Brief 1:
Copy, word for word, the stretch of the passage on the California textbook dispute from "References to Wendy’s" through "be omitted. (2)".

Passage shown:
DECADES AFTER THEIR arrival in the United States in significant numbers following the Immigration and Naturalization Act of 1965, Indian Americans are entering the political fray. Like other ethnic communities, Indian Americans are not a monolithic group. Yet the most conservative Hindu elements have had some success in claiming to represent the whole community in recent debates regarding the certification of sixth grade history textbooks in California.
Every six years, the California State Board of Education (SBE) reviews educational materials for its core subjects (History-Social Science, Mathematics, Reading/ Language Arts, Science).
In 2005, the history-social science texts were up for evaluation. As mandated, the SBE made the proposed textbooks available for public scrutiny and commentary. During hearings at the end of September 2005, representatives of several Muslim, Jewish, and Hindu organizations testified to problematic aspects of the educational materials. Two organizations with ties to militant Hindu nationalist groups in India, the Hindu Educational Foundation (HEF) and the Vedic Foundation (VF), complained vociferously that the textbooks’ representations of Hinduism and ancient Indian history were demeaning and stereotypical. (1) As a corrective, the religious organizations submitted lists of suggested additions and deletions from the instructional materials.
To be sure, the textbooks contained some inaccurate and insensitive material. For instance, one textbook explained that Hindi is written in the 18-letter Arabic script. Another cheekily titled a section on vegetarianism, Where’s the Beef? And a third described Hanuman, a simian character from the Ramayana, as “a monkey king,” who “loved Ram so much that it is said that he is present every time the Ramayana is told.” This book instructed students, “Look around—see any monkeys?”
References to Wendy’s commercials and royal monkeys aside however, the HEF and VF sought to interject more problematic content in the texts, proposing over 200 edits that promoted their sectarian understanding of Hinduism.
Among the HEF’s and VF’s alterations are that speakers of Indo-European languages (“Aryans”) should be represented as being indigenous to India instead of migrating from elsewhere; the caste system should be explained as a benign institution based on division of labor; and the word “Dalits” (the name for groups formerly known as “untouchables”) should be excised from textbooks. Hinduism should be described as a monotheistic faith and references to women’s oppression should be omitted. (2)

Provided records:
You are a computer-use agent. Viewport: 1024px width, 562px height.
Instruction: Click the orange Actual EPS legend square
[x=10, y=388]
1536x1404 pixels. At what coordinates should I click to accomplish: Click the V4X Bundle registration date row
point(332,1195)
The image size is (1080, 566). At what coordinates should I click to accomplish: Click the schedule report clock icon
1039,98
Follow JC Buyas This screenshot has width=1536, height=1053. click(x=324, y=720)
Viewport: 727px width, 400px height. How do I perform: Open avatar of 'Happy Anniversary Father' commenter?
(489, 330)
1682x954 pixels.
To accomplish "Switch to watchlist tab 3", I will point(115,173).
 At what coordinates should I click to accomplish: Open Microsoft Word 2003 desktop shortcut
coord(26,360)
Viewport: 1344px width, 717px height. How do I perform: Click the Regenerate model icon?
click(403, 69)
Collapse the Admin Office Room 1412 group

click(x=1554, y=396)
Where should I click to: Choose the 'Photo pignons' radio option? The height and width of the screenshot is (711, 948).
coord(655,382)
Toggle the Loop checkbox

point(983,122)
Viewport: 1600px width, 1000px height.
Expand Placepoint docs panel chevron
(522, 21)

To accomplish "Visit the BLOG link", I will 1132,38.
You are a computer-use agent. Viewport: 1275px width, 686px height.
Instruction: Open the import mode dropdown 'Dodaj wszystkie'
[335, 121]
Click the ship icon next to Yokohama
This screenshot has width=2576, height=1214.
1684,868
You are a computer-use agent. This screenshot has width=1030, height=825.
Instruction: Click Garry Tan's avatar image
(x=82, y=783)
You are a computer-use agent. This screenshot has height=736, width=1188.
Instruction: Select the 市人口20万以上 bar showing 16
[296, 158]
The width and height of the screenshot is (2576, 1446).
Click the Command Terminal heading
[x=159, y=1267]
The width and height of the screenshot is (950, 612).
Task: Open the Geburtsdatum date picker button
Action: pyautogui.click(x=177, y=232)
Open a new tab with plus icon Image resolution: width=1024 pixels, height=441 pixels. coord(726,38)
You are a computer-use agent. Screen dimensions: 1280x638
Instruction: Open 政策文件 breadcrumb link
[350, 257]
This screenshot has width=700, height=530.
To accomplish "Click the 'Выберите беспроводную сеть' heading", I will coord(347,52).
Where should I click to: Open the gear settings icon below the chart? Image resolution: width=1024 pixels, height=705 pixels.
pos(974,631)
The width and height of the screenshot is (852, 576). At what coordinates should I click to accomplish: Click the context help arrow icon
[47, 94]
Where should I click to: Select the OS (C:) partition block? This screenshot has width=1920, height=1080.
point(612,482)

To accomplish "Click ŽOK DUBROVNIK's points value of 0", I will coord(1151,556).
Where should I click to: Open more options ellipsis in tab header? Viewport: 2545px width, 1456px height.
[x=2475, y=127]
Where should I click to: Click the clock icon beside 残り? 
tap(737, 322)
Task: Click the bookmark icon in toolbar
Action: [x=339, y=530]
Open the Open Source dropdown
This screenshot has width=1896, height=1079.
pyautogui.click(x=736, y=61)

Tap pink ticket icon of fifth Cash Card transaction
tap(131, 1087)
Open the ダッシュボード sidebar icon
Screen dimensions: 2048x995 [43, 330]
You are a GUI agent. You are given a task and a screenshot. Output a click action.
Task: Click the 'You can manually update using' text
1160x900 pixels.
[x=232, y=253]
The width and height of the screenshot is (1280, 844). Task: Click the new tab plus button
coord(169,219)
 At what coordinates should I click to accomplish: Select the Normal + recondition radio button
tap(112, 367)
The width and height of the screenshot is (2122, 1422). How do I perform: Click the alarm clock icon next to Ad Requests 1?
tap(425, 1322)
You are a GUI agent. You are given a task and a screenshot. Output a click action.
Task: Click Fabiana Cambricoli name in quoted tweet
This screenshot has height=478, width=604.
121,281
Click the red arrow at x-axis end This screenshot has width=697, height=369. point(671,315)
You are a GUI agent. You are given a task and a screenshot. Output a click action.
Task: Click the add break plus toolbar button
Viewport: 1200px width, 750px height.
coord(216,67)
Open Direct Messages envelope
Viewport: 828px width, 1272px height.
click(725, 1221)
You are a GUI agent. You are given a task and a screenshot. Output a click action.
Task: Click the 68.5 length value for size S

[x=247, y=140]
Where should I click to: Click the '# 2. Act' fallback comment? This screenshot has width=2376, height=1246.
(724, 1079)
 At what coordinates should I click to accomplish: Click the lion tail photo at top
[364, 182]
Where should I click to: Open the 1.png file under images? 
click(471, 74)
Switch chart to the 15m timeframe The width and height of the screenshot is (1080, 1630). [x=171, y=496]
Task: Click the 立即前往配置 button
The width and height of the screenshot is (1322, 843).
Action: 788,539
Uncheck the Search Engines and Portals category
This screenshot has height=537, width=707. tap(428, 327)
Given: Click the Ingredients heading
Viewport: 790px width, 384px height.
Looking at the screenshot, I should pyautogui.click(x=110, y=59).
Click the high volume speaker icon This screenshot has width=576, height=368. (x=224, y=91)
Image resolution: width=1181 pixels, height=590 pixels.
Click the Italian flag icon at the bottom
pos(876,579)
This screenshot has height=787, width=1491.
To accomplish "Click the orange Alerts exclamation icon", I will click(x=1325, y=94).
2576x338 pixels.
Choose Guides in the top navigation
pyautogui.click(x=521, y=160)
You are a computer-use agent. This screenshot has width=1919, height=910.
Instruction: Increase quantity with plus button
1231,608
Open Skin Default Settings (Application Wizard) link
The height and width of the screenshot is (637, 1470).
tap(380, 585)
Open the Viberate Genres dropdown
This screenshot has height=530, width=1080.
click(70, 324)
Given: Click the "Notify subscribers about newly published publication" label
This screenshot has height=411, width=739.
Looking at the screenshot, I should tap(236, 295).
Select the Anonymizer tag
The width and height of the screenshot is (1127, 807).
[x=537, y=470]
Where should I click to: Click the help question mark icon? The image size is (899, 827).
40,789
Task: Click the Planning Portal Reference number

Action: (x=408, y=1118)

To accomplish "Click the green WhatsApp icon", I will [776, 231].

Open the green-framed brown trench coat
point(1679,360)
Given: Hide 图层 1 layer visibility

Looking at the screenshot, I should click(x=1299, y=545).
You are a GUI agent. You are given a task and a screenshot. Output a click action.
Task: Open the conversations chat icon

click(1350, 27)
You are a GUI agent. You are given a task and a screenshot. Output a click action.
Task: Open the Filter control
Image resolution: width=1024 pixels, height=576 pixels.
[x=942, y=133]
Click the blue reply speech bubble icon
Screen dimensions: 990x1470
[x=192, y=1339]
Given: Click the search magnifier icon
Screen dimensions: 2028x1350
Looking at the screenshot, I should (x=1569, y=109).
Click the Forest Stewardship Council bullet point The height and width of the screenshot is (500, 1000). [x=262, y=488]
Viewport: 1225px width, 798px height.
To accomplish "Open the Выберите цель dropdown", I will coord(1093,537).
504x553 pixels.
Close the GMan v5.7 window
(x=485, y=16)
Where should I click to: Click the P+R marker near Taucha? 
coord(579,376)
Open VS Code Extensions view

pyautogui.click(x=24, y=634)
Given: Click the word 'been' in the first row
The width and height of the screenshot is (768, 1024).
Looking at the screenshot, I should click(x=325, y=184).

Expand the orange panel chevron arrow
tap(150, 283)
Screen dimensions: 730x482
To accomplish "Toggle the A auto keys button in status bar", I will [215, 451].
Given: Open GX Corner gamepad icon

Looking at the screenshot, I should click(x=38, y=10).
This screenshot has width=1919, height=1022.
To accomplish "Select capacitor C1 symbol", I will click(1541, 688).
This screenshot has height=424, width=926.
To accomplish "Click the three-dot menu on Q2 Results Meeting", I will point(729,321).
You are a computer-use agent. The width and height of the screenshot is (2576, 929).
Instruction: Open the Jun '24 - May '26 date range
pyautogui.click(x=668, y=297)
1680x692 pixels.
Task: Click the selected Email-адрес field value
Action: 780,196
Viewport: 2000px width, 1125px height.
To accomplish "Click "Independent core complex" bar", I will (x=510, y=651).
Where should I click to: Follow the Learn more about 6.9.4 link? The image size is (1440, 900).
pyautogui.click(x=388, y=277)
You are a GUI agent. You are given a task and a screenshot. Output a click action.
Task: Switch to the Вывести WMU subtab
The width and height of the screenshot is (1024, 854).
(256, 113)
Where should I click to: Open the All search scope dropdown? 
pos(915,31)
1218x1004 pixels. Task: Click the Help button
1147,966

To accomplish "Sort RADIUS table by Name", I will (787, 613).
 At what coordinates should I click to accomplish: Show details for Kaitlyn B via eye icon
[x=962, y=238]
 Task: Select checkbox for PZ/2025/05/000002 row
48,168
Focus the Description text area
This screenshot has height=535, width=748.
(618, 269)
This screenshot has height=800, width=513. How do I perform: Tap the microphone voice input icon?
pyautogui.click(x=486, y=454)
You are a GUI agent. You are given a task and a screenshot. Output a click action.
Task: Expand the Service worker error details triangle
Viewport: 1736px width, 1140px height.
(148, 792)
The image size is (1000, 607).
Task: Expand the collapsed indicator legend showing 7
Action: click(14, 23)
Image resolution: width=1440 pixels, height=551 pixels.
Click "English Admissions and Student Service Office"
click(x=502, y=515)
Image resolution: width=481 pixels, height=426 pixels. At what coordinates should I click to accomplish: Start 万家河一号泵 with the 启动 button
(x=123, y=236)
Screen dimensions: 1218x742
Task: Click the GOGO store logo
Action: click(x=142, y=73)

Brief 2:
How many lines of the records contain the string "link"? Give only the number.

Answer 1:
References to Wendy’s commercials and royal monkeys aside however, the HEF and VF sought to interject more problematic content in the texts, proposing over 200 edits that promoted their sectarian understanding of Hinduism.
Among the HEF’s and VF’s alterations are that speakers of Indo-European languages (“Aryans”) should be represented as being indigenous to India instead of migrating from elsewhere; the caste system should be explained as a benign institution based on division of labor; and the word “Dalits” (the name for groups formerly known as “untouchables”) should be excised from textbooks. Hinduism should be described as a monotheistic faith and references to women’s oppression should be omitted. (2)

Answer 2:
4